The first question: why would the government need to mandate disclosures of information when private parties, including sophisticated investors, can undertake their own investigations? The advantage of that voluntary system is that it does not require a public official to define exactly what must be done to secure “full and fair disclosure.” Parties who pose hard questions to issuers without getting satisfactory answers are free to go elsewhere. So the correct background assumption is that at best, the securities law should serve as a backup device to private inquiries, not as a first line of defense.
But it would be a mistake to assume that this backup never comes into play. Long before the passage of the Securities and Exchange Acts of 1933 and 1934, the common law had developed rules to deal with fraud, which necessarily had to address both concealment and nondisclosure. The danger of fraud is that it misstates the relative value of key items, especially when the seller makes it appear that his shares have extra value when they don’t. Two bad consequences follow. First, he swindles a buyer who pays $100 for an item worth only $75, and thus bilks his target of $25. Second, that individual imbalance also generates social costs by moving resources from higher- to lower-value uses. Yet the prohibition against fraud can easily be circumvented by stating some facts while omitting others. Whenever there is asymmetric access to information, the ability to conceal, or fail to disclose known facts, can have those same deleterious effects, which is why the SEC mantra of “full and fair disclosure” resonated long before the modern laws were passed.
Yet there is an enormous gulf between disclosures then and now, which renders the SEC’s climate pronouncement—The Enhancement and Standardization of Climate-Related Disclosures for Investors of March 20, 2022—so indefensible, given the sharp departure from earlier practice. To see why, look first how the issue arose before the SEC existed.
The major British case, Derry v. Peek (1889), involved a prospectus that made the false claim that a special act of Parliament gave the firm “the right to use steam or mechanical motive power, instead of horses,” to run their trams along public ways, when in fact that grant covered only part of the proposed system. The British court defined the scienter for fraud as “(1) knowingly, or (2) without belief in its truth, or (3) recklessly,” which had to be proved specially, although it is hard to think that the directors of the company could have been merely negligent, since they had to have their own agreements. The fraud standard was all too favorable to the issuers, and so, to short-circuit the misguided fraud inquiry, Parliament adopted Director’s Liability Act, 1890 53 & 54 Vict. ch. 64, which provided that a director or promoter of a corporation will be held liable for damages to purchasers of stocks and bonds unless the director or promoter can show that “he had reasonable ground to believe,” and at all material times did believe, his statements to be true. It is hardly too much to require this simple disclosure of a fact known to the issuer but not to his customer.

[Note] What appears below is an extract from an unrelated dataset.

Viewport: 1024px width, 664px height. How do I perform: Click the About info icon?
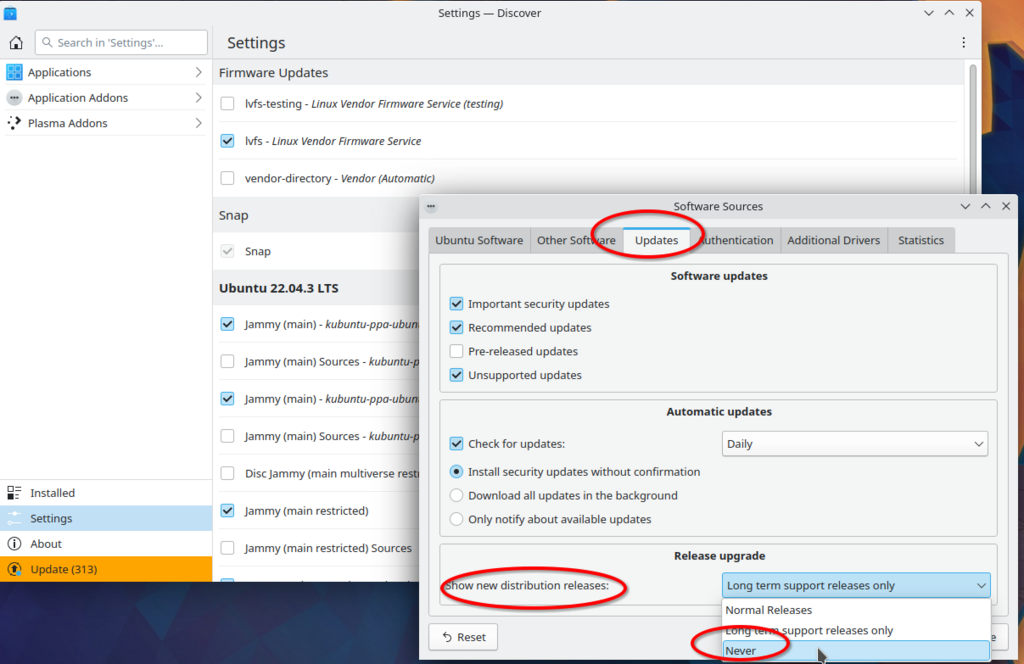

Years later, when the SEC adopted its basic view on disclosure in TSC Industries, Inc. v. Northway, Inc. (1976), it first held that the disclosures of an omitted fact had to be “material,” so that they counted only “if there is a substantial likelihood that a reasonable shareholder would consider it important in deciding how to vote” on a complex corporate (roll-up) transaction of which the sophisticated buyers, unlike the purchasers in Derry, had extensive prior information about company affairs.

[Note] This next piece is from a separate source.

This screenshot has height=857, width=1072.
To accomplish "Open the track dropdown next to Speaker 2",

Now apply these general background norms to the mandated disclosures called for in the climate case. The first point is that unlike in traditional disclosure cases, there are comprehensive systems of public environmental regulation well known to all potential buyers, who can make their independent assessment of their general worth. There are also reams of public information about the various efforts that have been made to control various forms of emissions from fossil fuels, notably coal, natural gas, and crude oil. One stark, prominently reported such fact is the decision by the Chinese government not to cut back on overall coal production to satisfy the demands of the United States. There is also ample public information about the level of emissions of carbon dioxide by nations over time, which again shows that China produces 2.58 times the amount of carbon dioxide generated by the United States. The United States has for the most part more efficient output than China for each unit of carbon dioxide production, given that its gross domestic product is around $23 trillion, compared to China’s $17.7 trillion. There are also powerful mandates from Biden administration executive orders requiring, among other steps, a rapid conversion to electric vehicles. These mandates paint a far rosier view of this process than do the many skeptics who think that the transformation will be far messier and costlier than the administration believes.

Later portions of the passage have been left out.